Athletes impacted by the rule must lower their testosterone levels to below 5 nmol/L and maintain that reduced level continuously for at least six months before a competition.
Semenya had long been the public face of the issue and the subject of much media speculation. She’s a three-time world champion in the 800 and took gold at both the 2012 London Olympics and the Rio Games four years later. Last June, racing in Paris, Semenya posted her best-ever 800 time — a blistering 1:54.25 mark that was the fastest any woman had run in nearly a decade and currently stands fourth on the all-time list.
The new rule was aimed only races contested at 400, 800 and 1,500 meters, which further cast the spotlight on Semenya. Along with her national federation, Semenya challenged the rule, which many in track circles took as confirmation that she has an intersex condition that causes her body to produce high levels of testosterone.
Semenya has said little publicly about her condition but in protesting the matter to CAS last June, she issued a statement, saying, “I am very upset that I have been pushed into the public spotlight again. I don’t like talking about this new rule. I just want to run naturally, the way I was born. It is not fair that I am told I must change. It is not fair that people question who I am. I am Mokgadi Caster Semenya. I am a woman and I am fast.”

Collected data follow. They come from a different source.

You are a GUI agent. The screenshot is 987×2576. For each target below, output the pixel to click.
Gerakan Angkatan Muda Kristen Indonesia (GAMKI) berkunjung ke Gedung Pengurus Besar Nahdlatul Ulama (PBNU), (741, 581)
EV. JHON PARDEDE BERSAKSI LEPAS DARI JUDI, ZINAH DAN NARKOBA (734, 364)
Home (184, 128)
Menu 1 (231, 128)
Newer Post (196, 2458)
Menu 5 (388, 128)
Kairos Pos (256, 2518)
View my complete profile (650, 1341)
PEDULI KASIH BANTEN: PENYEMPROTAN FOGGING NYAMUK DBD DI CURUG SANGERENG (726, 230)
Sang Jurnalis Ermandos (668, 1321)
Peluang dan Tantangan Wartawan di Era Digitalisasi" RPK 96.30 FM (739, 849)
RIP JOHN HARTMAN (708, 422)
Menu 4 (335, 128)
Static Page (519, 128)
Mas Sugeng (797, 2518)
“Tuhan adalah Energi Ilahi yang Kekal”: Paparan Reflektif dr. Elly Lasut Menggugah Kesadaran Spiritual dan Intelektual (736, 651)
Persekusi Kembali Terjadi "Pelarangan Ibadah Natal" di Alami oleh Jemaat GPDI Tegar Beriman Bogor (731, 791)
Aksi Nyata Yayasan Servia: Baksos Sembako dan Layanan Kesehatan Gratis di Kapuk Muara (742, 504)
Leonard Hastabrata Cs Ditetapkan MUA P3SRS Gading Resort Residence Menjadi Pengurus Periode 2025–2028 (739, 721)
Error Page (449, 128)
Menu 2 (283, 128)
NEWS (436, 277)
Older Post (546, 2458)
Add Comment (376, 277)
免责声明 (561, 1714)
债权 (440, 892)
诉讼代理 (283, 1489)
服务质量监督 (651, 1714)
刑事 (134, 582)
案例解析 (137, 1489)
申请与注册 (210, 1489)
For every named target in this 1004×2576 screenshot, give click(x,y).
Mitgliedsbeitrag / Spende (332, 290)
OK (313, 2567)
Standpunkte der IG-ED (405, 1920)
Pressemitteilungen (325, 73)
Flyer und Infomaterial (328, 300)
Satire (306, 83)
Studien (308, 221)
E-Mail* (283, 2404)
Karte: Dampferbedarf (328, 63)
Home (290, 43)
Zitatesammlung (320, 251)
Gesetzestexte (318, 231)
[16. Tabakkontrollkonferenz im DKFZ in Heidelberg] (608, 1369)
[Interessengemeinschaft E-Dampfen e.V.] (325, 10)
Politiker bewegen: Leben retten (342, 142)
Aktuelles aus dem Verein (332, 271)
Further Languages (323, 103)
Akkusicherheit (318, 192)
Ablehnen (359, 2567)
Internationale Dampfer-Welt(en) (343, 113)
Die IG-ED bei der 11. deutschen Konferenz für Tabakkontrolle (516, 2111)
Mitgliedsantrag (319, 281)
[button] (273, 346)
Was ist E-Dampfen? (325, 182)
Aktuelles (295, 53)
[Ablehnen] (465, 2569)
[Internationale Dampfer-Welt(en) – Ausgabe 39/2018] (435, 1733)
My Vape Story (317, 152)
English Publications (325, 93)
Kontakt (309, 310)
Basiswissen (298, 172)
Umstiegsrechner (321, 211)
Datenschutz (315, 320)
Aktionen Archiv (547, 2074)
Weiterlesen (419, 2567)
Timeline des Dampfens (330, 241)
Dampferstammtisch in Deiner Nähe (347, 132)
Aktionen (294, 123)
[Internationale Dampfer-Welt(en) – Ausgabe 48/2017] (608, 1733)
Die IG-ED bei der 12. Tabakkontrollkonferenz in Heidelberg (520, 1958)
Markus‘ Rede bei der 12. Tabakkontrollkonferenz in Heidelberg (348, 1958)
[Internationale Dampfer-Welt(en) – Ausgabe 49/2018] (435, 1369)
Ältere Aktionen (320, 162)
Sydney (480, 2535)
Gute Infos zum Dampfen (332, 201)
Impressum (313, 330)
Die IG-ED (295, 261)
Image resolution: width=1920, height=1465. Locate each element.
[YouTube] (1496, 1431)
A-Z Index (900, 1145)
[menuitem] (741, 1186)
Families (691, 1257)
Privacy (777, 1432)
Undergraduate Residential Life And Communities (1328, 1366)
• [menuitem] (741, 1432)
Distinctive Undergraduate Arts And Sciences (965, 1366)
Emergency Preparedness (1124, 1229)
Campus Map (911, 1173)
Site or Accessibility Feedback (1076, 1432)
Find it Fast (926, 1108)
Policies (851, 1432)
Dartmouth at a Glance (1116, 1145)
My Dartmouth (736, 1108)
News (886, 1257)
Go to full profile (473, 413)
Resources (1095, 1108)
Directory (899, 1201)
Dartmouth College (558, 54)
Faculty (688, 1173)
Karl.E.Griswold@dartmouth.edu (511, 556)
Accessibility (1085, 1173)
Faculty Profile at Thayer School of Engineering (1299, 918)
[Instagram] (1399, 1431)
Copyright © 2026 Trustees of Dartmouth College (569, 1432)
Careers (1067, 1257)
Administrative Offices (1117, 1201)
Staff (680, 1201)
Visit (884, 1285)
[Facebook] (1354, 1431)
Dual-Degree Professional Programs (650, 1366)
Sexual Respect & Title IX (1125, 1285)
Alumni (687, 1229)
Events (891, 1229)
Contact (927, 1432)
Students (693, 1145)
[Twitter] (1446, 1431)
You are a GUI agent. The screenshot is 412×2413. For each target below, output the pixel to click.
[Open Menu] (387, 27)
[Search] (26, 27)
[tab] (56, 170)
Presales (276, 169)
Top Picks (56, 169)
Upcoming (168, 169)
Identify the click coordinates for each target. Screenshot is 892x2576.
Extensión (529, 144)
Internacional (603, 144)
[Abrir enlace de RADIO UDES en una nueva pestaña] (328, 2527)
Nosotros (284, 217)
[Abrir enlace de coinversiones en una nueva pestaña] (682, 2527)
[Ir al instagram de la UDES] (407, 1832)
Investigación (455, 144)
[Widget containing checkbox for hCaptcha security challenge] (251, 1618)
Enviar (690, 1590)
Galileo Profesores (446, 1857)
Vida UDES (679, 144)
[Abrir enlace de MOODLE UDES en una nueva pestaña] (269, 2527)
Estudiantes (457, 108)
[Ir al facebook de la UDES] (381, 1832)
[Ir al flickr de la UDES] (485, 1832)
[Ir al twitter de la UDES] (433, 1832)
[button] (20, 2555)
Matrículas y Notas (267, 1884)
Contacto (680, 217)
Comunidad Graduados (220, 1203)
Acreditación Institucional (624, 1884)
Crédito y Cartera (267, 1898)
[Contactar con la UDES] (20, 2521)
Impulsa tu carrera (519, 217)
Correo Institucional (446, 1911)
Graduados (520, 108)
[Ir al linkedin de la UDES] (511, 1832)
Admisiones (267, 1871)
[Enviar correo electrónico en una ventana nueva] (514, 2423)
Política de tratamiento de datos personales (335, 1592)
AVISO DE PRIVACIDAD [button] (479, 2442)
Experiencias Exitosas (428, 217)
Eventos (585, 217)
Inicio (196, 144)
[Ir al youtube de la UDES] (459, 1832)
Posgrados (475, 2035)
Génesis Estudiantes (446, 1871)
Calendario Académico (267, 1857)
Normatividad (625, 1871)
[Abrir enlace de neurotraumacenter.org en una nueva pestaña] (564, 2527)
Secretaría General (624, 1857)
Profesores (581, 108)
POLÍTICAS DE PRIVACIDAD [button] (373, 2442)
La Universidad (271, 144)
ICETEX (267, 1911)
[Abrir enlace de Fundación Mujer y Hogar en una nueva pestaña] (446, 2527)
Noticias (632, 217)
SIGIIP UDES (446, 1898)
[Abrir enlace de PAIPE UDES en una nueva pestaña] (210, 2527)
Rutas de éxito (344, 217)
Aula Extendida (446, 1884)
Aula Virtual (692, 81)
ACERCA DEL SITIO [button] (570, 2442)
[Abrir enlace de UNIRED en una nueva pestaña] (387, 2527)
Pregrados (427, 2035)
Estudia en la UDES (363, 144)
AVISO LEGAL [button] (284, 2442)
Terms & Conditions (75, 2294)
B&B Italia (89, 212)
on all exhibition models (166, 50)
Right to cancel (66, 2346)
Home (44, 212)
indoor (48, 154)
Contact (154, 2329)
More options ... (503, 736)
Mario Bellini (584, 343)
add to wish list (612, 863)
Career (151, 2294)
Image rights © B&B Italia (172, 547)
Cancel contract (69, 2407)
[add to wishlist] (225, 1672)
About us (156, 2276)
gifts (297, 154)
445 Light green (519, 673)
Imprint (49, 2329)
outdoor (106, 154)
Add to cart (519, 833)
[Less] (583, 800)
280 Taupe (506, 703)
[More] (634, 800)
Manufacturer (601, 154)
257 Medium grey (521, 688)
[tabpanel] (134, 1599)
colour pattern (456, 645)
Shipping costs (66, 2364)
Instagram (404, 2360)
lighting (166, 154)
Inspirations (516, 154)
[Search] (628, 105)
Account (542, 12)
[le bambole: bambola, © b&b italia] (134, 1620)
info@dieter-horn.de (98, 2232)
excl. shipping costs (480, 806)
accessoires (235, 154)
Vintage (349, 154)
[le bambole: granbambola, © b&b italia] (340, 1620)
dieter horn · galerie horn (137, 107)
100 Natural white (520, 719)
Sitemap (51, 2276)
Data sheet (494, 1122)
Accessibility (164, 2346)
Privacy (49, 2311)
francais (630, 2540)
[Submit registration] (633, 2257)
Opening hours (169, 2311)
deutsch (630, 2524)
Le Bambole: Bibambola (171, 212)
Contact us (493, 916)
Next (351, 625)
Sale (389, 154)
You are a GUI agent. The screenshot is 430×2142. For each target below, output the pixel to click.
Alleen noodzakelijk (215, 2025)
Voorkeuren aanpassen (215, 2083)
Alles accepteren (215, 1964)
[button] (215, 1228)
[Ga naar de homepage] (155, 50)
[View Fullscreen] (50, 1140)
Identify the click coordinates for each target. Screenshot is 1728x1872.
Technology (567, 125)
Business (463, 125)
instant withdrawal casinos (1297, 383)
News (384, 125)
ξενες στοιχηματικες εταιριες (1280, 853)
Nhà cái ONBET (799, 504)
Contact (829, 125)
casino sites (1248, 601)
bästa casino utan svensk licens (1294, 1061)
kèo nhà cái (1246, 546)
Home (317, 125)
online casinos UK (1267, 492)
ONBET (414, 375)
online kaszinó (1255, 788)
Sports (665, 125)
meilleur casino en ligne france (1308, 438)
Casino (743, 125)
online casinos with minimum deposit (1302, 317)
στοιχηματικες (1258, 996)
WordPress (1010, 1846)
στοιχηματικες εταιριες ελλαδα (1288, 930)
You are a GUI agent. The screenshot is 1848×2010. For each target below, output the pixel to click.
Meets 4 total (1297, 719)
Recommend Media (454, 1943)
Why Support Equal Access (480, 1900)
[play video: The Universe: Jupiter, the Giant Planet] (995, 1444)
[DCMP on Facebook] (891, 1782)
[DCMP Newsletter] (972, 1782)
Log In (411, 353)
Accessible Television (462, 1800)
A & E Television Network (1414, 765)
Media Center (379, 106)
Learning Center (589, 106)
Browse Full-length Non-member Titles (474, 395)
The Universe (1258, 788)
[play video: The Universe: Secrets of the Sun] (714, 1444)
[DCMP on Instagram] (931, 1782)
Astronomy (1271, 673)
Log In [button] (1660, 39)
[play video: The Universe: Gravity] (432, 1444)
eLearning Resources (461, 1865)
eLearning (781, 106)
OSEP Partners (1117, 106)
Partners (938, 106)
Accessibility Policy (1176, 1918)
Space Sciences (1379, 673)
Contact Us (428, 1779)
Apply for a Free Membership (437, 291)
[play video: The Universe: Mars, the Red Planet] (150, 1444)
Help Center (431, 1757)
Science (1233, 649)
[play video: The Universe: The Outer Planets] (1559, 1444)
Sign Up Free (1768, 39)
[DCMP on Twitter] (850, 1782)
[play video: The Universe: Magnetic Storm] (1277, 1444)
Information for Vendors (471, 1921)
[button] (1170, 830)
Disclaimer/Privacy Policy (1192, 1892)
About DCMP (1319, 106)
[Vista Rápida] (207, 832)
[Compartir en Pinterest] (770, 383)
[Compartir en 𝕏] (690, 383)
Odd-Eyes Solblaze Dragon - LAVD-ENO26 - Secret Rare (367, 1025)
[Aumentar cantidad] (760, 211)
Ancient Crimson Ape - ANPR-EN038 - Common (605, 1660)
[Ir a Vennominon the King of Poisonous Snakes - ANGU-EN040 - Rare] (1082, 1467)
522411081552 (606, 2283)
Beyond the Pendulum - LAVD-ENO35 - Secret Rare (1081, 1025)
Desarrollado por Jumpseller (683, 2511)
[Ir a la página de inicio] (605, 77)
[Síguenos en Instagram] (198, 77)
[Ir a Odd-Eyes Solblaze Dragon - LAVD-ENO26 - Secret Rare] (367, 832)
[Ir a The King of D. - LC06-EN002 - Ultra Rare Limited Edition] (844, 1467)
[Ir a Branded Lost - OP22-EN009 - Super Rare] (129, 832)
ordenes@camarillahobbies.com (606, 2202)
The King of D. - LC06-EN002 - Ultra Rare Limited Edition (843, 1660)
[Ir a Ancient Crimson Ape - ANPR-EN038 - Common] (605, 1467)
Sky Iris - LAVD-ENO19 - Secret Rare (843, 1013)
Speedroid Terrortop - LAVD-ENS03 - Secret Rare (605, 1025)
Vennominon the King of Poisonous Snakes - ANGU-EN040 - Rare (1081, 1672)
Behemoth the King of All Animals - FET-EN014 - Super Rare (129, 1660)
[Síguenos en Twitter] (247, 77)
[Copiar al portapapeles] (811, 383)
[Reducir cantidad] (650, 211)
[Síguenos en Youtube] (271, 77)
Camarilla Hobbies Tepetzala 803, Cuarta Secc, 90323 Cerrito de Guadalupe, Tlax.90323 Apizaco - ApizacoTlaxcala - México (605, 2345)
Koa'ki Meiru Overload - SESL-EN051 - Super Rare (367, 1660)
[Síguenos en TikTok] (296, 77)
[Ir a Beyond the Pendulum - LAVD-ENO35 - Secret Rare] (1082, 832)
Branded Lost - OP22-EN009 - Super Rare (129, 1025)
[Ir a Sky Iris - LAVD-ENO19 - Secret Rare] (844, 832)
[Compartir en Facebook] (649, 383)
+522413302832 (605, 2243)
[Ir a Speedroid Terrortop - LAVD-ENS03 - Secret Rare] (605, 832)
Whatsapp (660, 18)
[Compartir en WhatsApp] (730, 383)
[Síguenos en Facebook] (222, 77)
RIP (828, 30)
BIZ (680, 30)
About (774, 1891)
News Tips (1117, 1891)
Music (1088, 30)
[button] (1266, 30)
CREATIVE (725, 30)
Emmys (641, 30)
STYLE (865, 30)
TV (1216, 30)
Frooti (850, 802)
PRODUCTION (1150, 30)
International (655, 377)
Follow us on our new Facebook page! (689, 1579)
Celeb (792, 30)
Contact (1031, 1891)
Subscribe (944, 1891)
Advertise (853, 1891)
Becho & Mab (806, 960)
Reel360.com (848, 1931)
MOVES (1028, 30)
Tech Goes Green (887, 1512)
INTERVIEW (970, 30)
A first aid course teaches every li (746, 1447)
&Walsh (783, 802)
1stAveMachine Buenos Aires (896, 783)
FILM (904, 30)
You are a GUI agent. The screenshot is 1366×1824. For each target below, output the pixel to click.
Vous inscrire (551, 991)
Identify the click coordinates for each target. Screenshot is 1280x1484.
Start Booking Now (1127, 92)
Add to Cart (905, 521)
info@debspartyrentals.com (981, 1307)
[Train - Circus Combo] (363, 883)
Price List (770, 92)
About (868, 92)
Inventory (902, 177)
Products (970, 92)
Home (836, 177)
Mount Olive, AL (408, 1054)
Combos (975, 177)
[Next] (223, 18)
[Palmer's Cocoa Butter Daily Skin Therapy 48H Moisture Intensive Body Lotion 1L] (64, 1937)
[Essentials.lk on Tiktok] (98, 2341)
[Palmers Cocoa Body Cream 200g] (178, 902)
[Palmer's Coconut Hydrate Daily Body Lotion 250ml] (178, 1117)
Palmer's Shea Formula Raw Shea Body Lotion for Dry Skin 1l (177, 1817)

Her legal team characterized the rule as “discriminatory, irrational, unjustifiable,” and Semenya challenged the IAAF on multiple grounds, saying the organization’s rules “continue the offensive practice of intrusive surveillance and judging of women’s bodies which has historically haunted women’s sports.”
The court held a hearing on the matter in February and originally planned to issue a decision by March 26, though the court later pushed back that date.
The panel’s full 165-page decision was not released Wednesday but the court said it would publish an executive summary in the coming days. In issuing its ruling, the panel of judges did note some concerns with the application of the IAAF’s rule, including medical side effects of hormone treatment and the potential that athletes simply are unable to remain in compliance.